The exercise asks you to copy every line below in which "computer" appears.

───── Source material

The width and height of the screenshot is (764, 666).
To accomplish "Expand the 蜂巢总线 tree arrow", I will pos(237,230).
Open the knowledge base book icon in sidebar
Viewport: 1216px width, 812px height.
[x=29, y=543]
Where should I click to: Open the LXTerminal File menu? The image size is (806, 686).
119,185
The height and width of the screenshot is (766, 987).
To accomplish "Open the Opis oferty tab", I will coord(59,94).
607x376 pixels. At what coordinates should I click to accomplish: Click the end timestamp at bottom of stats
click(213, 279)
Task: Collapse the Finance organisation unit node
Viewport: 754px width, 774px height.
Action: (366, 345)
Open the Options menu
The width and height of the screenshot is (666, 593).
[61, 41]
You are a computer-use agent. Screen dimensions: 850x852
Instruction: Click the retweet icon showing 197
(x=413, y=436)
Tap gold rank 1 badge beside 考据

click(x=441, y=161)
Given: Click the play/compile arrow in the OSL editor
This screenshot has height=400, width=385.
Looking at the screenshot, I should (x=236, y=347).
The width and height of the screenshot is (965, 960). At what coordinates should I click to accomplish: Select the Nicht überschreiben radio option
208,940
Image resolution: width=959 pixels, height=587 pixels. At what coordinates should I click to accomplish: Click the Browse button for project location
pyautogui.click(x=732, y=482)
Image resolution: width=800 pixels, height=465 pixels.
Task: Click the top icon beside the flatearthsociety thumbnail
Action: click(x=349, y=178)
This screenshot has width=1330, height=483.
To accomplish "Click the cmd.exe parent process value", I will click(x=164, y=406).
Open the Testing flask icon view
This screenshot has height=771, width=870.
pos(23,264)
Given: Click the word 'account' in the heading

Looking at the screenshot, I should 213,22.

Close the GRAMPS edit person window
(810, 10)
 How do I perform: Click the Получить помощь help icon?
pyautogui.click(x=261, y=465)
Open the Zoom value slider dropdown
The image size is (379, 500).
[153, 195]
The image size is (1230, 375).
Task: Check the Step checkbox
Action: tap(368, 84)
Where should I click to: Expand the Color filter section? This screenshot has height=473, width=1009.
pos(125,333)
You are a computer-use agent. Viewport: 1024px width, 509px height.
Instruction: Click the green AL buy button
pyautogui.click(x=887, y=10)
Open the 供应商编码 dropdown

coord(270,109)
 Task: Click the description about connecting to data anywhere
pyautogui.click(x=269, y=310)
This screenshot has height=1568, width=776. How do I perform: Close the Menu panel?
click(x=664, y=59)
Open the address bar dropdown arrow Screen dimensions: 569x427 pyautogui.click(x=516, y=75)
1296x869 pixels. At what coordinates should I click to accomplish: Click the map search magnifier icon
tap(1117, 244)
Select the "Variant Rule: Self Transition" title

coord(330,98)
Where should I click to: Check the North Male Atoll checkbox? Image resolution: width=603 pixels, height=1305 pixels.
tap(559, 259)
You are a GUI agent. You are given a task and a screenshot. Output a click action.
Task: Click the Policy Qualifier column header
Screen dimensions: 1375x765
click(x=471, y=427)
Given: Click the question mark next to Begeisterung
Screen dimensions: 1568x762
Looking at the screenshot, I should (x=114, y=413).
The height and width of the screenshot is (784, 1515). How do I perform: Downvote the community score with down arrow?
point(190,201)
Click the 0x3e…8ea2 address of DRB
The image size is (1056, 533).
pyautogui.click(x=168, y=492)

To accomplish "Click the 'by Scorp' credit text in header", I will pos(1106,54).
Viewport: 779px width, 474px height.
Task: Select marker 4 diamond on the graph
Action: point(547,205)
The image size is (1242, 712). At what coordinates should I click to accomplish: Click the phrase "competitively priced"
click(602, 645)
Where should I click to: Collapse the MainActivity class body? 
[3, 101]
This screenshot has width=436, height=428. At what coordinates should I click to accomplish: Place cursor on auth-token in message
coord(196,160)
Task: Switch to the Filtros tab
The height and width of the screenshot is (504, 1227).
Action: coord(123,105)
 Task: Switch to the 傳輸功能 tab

──────────

Response to the task:
You are a computer-use agent. Screen dimensions: 850x852
You are a computer-use agent. Viewport: 1024px width, 509px height.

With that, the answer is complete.